[Saved data entries]
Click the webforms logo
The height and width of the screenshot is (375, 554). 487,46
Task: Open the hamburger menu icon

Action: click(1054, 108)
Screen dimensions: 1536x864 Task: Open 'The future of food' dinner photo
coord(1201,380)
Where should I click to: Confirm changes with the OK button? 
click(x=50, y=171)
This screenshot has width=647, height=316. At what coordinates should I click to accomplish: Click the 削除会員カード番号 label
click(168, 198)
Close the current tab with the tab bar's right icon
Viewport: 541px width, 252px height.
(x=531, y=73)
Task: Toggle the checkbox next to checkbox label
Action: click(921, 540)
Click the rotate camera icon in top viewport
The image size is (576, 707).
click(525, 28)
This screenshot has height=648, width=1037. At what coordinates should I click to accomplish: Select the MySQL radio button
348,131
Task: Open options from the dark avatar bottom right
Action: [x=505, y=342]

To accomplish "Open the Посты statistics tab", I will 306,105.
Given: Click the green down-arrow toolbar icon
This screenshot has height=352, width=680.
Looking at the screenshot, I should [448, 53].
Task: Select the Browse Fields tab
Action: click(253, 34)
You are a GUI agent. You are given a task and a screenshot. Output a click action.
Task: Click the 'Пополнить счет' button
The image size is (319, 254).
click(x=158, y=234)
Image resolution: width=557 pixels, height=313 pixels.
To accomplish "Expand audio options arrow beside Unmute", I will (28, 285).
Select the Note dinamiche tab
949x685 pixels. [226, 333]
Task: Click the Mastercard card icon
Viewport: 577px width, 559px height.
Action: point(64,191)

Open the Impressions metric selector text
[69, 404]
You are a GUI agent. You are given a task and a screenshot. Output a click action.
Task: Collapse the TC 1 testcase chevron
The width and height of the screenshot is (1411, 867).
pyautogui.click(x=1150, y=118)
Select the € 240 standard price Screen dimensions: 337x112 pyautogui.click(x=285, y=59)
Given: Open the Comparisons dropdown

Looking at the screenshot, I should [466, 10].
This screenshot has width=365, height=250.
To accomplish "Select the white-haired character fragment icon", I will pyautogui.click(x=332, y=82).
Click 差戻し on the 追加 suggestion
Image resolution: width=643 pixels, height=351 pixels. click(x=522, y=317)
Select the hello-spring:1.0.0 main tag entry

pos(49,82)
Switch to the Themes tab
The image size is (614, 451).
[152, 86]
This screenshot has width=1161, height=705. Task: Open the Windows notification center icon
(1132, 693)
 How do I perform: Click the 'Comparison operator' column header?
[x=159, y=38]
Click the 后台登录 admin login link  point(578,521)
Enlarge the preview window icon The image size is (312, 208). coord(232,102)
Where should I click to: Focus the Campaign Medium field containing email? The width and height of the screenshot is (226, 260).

■ **EXERCISE OBJECTIVE**: Your answer is to contain exactly the lines from the one holding "Click the 后台登录" to the end of the entries, with no other line.

■ **RESULT OF THIS TASK**:
Click the 后台登录 admin login link  point(578,521)
Enlarge the preview window icon The image size is (312, 208). coord(232,102)
Where should I click to: Focus the Campaign Medium field containing email? The width and height of the screenshot is (226, 260).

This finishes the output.